Tapping Linguistic Data on the Web for Building Tools for Resource Poor Languages

Abstract

It has generally been the case that in order to build tools for automatically annotating and analyzing language data, one must first manually annotate a large body of language data over which such tools can be trained. Human annotation, however, is an expensive and time consuming endeavor, generally requiring significant linguistic expertise on the part of the annotators. Due to the expense it has not been feasible to build substantial annotated corpora for many more than ten or so of the world's languages, tragically leaving the vast majority of the worlds 6,000 languages outside the reach of substantive computational technology.

Some recent efforts have explored the potential for projecting annotations from data for one language to another. These efforts have tapped bilingual corpora between some majority language, for which annotated data or annotation tools exist, and some resource poor language, for which such resources do not. However, these methods can only reliably be applied to very large bilingual corpora (tens of millions of words), limiting its utility to perhaps a few dozen additional languages.

A substantial portion of theoretical linguistic research has focused on minority languages. Field linguists have been collecting data for hundreds of the world's languages for well over a hundred years, and much of the data that is published has been annotated or enriched by these or subsequent linguists. With the move towards electronic publication on the Web, a large portion of linguistic scholarly discourse is making its way to the Web, with the consequence being that a large amount of annotated linguistic data is also making its way to the Web.

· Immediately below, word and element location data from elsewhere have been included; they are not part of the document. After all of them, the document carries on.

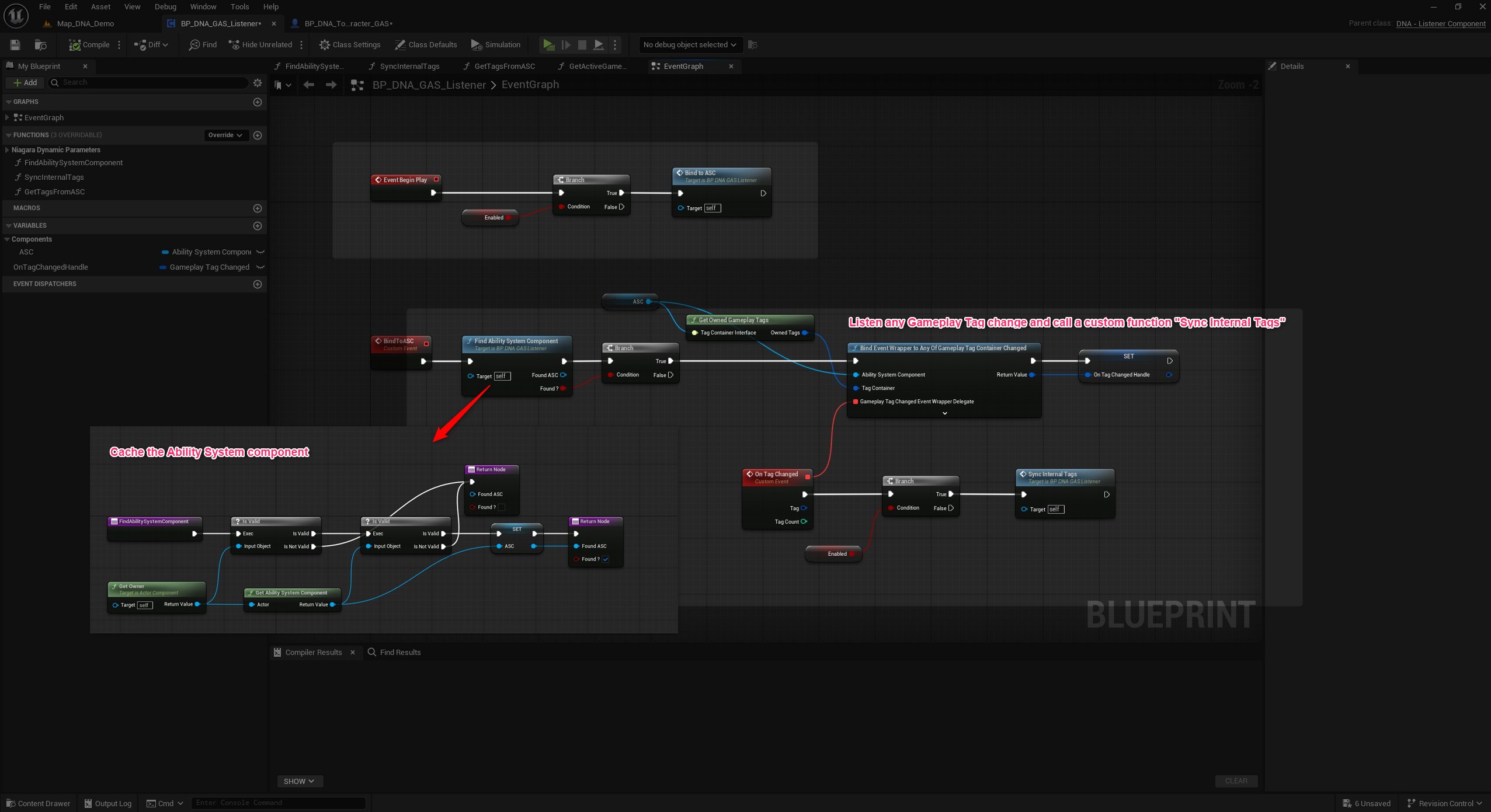Toggle Found? checkbox on upper Return Node
The height and width of the screenshot is (812, 1491).
[502, 507]
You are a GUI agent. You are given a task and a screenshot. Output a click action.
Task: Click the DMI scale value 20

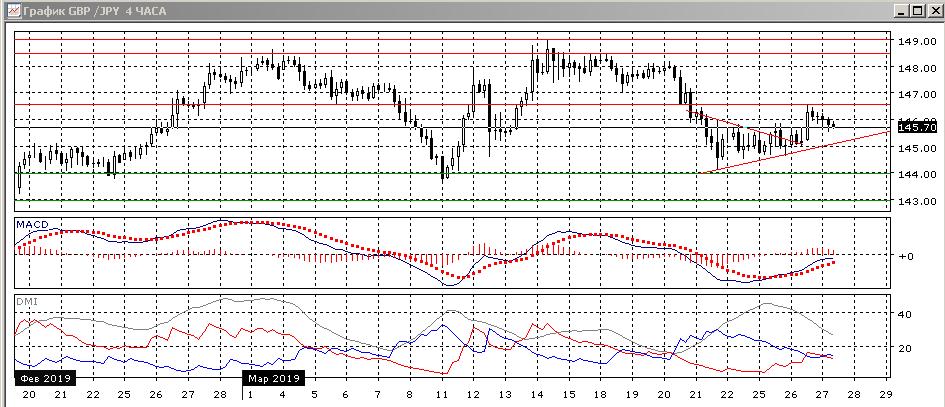coord(904,348)
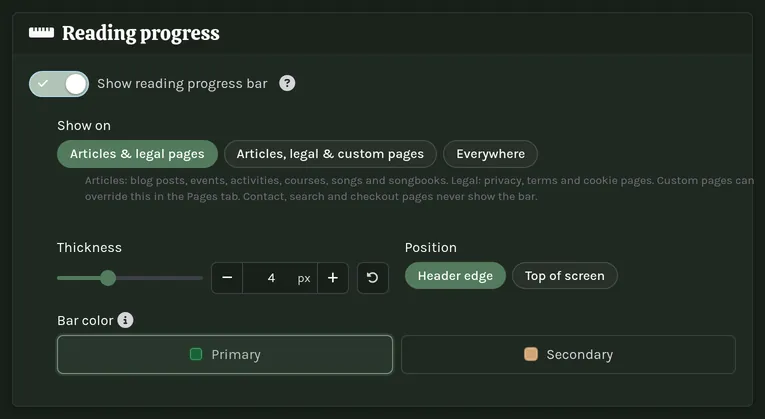765x419 pixels.
Task: Choose Articles, legal & custom pages
Action: [x=330, y=154]
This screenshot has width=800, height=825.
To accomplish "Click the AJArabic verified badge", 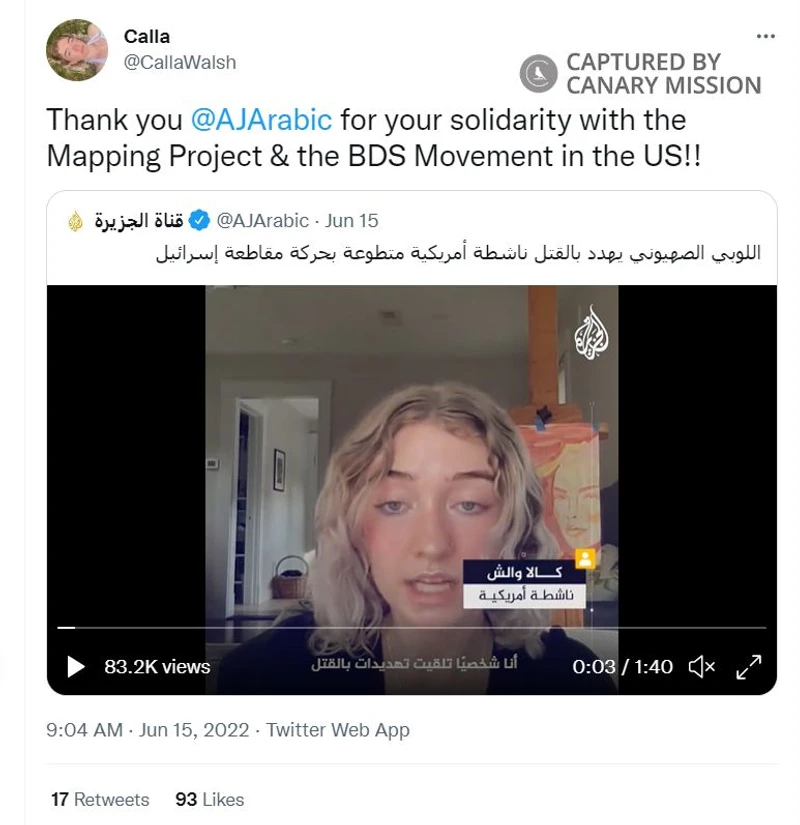I will (x=199, y=220).
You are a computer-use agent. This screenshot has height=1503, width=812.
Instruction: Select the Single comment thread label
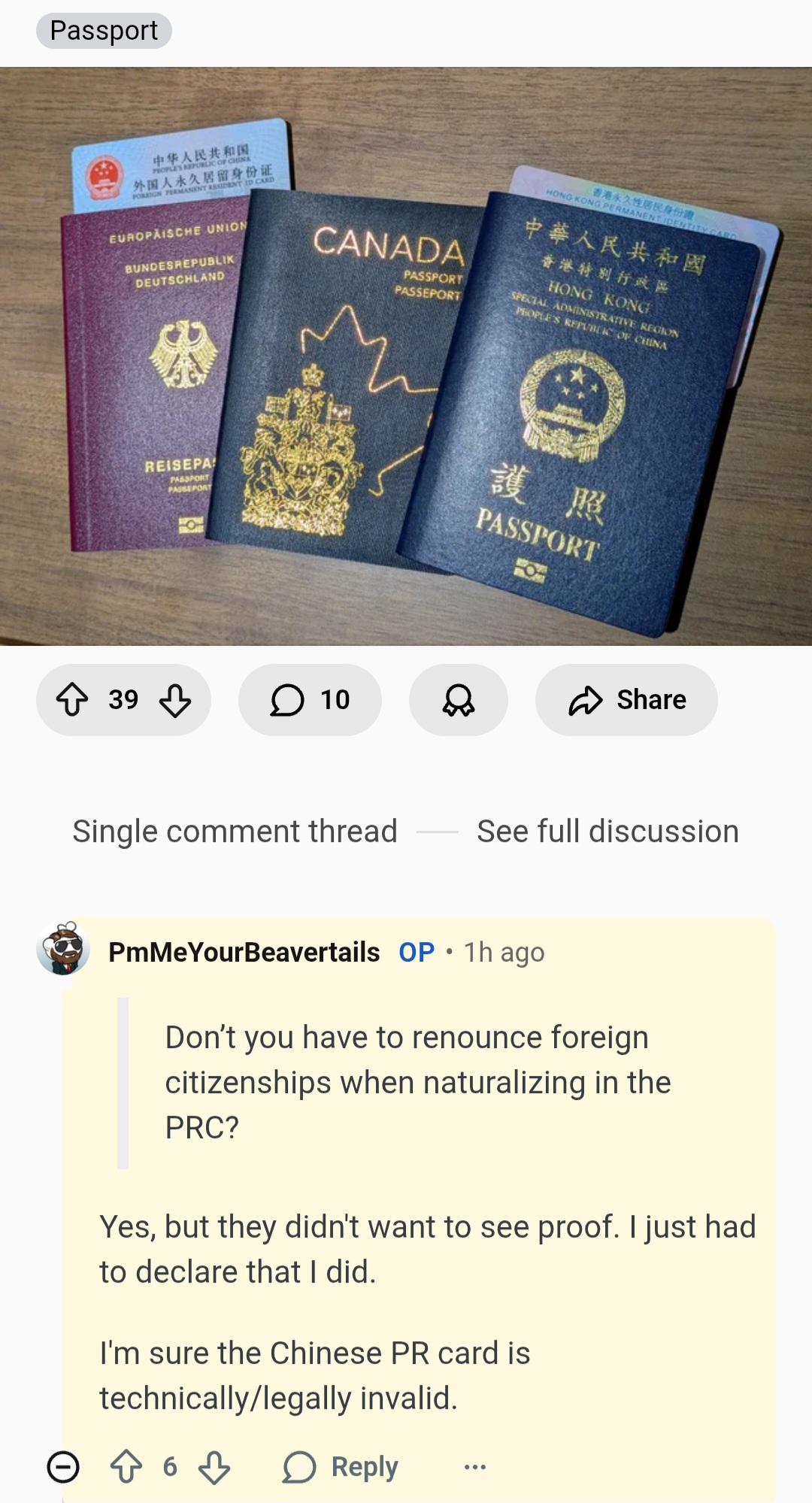click(x=235, y=832)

Our research has focused on how we can harvest the wide body of data that is posted to the Web in order to build tools and resources for languages that are typically overlooked by the computational linguistic community. Our research has focused on four distinct lines of work: (1) harvesting data, (2) enriching data, (3) tool and resource building, and (4) search. For (1), we have focused on particular common, yet highly enriched, linguistic data types which we have harvested for hundreds of the world's languages. We then take the data that we have harvested, and (2) enrich it further, by adding parts of speech, phrase structures, dependency structures, etc., generally through alignment and projection. We take these highly enriched snippets of data, build enriched corpora and grammars over, which we use to drive the development of taggers and parsers for these languages. The tools we build allow us to enrich more data, and make it available to linguistic search (4), providing new avenues for linguistic and typological discovery.